Nicoletta ha un’invalidità riconosciuta del 100% e la certificazione di disabile grave ai sensi della Legge 104, articolo 3 comma 3. Le hanno negato l’indennità di accompagnamento, anche in sede di ricorso, sostenendo che non sussiste una compromissione significativa dell’autonomia personale. “La signora sembra avere diritto all’indennità di accompagnamento”, sostiene l’avvocato Rosa Cervellione. “Infatti, nei casi in cui gli effetti delle crisi impattano sulle autonomie personali, ricorre il presupposto per ottenere questo beneficio economico. Il venir meno di tali autonomie non consiste solo nell’incapacità di adempiere agli atti della vita quotidiana quali, ad esempio, lavarsi, vestirsi, cucinare, etc. ma anche nell’impossibilità di andare a fare la spesa o di andare in farmacia senza essere accompagnata da qualcuno che vigili sulla sua incolumità in caso di crisi. Le crisi epilettiche, infatti, si presentano senza alcun preavviso nella stragrande maggioranza delle forme di epilessia. Se poi, come nel caso della signora di cui stiamo parlando, queste crisi sono plurigiornaliere, questa persona oltre a non avere alcuna autonomia di movimento fuori dalle mura domestiche, ha scarsa autonomia anche a casa sua. Non può, infatti, avvicinarsi ai fornelli senza sorveglianza perché se fosse colta da una crisi potrebbe ustionarsi o – peggio – provocare un incendio domestico; non può fare la doccia senza sorveglianza perché potrebbe cadere nella vasca e allagare la sua casa; così come non può svolgere alcune attività domestiche come stirare e tanto altro ancora. Sulla base di quali valutazioni, dunque – prosegue Cervellione – la commissione medica dell’INPS che l’ha valutata ha potuto stabilire che non ha diritto all’indennità di accompagnamento?”
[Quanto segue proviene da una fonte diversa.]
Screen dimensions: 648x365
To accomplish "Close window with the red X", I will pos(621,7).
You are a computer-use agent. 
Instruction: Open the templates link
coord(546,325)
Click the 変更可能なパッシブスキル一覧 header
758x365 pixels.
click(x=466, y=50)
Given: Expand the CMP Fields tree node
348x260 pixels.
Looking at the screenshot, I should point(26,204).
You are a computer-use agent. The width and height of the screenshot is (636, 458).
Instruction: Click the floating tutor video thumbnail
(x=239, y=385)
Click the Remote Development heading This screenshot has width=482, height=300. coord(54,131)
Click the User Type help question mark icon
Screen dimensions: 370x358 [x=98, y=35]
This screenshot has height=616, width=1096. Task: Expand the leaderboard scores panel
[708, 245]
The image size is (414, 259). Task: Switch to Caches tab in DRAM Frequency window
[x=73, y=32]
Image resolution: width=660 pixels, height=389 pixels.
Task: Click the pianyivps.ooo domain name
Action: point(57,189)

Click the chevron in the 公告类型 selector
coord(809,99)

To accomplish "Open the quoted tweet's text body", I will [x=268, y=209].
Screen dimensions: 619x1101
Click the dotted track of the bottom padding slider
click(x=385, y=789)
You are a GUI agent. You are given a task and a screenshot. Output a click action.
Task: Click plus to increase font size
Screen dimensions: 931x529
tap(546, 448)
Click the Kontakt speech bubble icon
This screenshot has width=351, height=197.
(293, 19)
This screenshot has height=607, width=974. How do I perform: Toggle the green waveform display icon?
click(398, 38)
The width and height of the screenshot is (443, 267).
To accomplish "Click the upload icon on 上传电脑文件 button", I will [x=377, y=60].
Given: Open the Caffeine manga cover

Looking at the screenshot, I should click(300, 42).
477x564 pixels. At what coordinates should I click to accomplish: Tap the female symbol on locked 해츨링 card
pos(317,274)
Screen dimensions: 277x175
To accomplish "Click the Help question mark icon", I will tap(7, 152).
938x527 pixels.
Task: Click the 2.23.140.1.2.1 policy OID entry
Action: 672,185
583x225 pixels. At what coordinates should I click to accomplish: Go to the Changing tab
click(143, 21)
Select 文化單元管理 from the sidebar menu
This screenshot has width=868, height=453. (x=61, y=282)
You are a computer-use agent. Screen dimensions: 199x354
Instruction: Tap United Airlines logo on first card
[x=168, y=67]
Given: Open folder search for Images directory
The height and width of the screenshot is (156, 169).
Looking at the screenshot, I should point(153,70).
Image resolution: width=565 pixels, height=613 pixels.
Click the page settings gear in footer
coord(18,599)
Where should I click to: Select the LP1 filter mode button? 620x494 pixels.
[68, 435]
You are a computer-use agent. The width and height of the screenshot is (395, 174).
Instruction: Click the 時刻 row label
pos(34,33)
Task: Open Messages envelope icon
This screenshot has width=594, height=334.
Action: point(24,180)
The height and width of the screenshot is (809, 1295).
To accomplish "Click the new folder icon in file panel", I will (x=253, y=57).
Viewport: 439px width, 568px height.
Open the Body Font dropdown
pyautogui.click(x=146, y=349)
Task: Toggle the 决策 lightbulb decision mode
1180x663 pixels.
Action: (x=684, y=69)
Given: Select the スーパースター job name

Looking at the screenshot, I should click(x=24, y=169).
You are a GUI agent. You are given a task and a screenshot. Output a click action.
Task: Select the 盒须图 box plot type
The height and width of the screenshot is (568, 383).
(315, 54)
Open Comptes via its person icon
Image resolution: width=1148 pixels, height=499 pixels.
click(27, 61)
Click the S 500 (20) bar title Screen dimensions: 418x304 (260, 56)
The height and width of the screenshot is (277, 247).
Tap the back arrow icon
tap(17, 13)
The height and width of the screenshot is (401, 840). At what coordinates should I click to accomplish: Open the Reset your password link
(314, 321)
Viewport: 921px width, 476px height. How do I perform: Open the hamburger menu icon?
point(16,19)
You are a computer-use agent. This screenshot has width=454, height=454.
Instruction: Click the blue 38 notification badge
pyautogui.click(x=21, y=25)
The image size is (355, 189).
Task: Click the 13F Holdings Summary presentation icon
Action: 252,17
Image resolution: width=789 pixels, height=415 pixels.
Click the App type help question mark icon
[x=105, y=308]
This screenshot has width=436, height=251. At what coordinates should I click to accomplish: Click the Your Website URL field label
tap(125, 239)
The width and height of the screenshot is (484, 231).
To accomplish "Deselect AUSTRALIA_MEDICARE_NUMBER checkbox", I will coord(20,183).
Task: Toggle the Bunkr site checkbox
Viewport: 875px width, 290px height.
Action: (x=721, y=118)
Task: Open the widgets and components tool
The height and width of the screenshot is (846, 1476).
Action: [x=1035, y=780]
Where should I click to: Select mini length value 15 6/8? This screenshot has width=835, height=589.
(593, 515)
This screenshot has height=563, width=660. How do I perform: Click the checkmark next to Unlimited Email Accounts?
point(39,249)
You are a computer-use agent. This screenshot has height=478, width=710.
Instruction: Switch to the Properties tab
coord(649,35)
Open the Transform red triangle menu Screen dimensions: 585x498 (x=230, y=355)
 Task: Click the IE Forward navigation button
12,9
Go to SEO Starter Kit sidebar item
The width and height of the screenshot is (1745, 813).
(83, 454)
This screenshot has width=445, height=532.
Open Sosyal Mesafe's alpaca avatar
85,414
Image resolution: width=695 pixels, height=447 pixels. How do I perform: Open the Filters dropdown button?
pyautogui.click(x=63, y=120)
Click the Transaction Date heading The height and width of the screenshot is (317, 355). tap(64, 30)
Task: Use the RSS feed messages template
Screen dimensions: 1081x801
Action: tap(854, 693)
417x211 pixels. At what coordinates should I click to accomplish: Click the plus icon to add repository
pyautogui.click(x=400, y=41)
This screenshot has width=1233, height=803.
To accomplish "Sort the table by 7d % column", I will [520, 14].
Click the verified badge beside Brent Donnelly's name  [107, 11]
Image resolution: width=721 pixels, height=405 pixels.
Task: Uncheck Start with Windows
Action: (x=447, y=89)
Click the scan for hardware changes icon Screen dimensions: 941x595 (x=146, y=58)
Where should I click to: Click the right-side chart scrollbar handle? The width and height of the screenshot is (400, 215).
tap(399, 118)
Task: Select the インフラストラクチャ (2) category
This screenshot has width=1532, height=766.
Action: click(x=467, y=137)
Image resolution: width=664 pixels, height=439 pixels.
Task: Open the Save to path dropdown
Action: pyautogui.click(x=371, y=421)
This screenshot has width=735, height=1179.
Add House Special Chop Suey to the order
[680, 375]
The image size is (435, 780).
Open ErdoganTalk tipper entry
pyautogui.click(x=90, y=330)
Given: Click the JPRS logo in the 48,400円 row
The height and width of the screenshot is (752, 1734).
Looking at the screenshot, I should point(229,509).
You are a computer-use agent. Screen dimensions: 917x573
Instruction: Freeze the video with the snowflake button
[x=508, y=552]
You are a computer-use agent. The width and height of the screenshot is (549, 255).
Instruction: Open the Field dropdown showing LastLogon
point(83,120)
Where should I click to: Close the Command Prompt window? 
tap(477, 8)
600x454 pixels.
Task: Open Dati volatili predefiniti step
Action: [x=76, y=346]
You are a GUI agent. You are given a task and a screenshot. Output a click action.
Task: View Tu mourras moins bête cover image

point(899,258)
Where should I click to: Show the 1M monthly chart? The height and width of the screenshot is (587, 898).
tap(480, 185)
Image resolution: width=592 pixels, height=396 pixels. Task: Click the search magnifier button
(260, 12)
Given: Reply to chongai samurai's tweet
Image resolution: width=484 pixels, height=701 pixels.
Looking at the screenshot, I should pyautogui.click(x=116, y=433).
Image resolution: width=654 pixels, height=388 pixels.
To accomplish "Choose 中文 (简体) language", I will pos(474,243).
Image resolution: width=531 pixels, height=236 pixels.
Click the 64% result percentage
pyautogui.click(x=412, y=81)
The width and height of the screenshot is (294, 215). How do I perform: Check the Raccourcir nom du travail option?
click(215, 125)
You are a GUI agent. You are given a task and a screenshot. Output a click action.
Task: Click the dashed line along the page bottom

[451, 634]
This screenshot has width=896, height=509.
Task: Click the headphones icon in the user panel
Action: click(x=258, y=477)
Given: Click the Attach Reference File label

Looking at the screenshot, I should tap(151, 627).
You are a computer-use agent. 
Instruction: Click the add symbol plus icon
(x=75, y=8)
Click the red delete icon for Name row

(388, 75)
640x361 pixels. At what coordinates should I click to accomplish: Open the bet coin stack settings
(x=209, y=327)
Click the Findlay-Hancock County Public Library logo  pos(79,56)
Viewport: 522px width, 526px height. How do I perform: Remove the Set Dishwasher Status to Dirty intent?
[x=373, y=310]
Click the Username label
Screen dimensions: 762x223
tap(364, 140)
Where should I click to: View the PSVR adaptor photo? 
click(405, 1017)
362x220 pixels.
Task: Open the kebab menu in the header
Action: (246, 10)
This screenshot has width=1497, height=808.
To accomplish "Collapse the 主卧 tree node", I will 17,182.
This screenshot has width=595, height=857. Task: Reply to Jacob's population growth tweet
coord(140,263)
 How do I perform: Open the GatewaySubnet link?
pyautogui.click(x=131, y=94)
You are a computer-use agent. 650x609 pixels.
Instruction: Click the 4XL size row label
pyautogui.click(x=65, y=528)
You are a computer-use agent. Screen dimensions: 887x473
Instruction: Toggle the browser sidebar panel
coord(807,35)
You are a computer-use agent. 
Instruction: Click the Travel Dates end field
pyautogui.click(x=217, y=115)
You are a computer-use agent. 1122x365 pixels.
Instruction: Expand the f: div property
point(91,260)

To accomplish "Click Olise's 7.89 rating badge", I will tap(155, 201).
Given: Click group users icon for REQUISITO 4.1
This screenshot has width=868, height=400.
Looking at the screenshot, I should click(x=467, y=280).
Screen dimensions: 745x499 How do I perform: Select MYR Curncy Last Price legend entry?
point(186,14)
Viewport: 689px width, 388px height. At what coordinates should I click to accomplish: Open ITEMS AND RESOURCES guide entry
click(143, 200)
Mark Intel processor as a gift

“La signora, che ha impugnato davanti al Tribunale il verbale della commissione medica che le ha negato l’indennità di accompagnamento, avrebbe potuto impugnare il provvedimento del Tribunale che ha confermato le conclusioni della commissione medica davanti alla sezione lavoro dello stesso ufficio giudiziario formulando, nel termine di 30 giorni, una dichiarazione di DISSENSO. Questo procedimento si conclude con una sentenza che non è più impugnabile”, spiega Cervellione. Nicoletta però si è rivolta allo sportello legale OMaR quando ormai i tempi per il dissenso erano scaduti. Cosa fare dunque? “Il suggerimento è quello di presentare una richiesta di aggravamento, tramite il proprio medico di base, e ripartire da capo. Questa volta, però – precisa Cervellione – Nicoletta potrebbe farsi accompagnare al colloquio davanti alla commissione medica dell’INPS da un esperto epilettologo che illustri alla commissione le limitazioni che la sua forma di epilessia comporta rispetto alle sue autonomie. Se, nuovamente, l’indennità di accompagnamento le venisse negata, dovrebbe nuovamente impugnare il verbale della commissione medica avviando il procedimento di accertamento tecnico sanitario davanti al Tribunale. Nell’ambito di tale procedimento potrebbe farsi assistere da un proprio consulente tecnico che affianchi il consulente tecnico nominato d’ufficio dal giudice. Poi, eventualmente, contestare la CTU che non riconoscesse le sue disautonomie, nei termini previsti per legge, con l’atto di dissenso.”
“Per nostra esperienza – conclude Cervellione, che coordina anche un servizio di informazioni online tramite il portale FIEINSIEME – con una documentazione congrua e con l’assistenza di un medico esperto in epilessia e medicina legale, si arriva ad ottenere il beneficio perché la magistratura, se adeguatamente informata sulle reali condizioni di vita di una persona con epilessia farmacoresistente, si dimostra sensibile al tema delle disautonomie che essa comporta. Più sensibile, di sicuro, di quanto dimostrano di essere le commissioni mediche dell’INPS – conclude Cervellione – che quando hanno accertato che una persona conosce il costo di un caffè ed è capace di lavarsi, vestirsi e mangiare da sola, senza alcun rimorso, la considerano pienamente autonoma e, quindi, priva dei requisiti per ottenere l’indennità di accompagnamento.”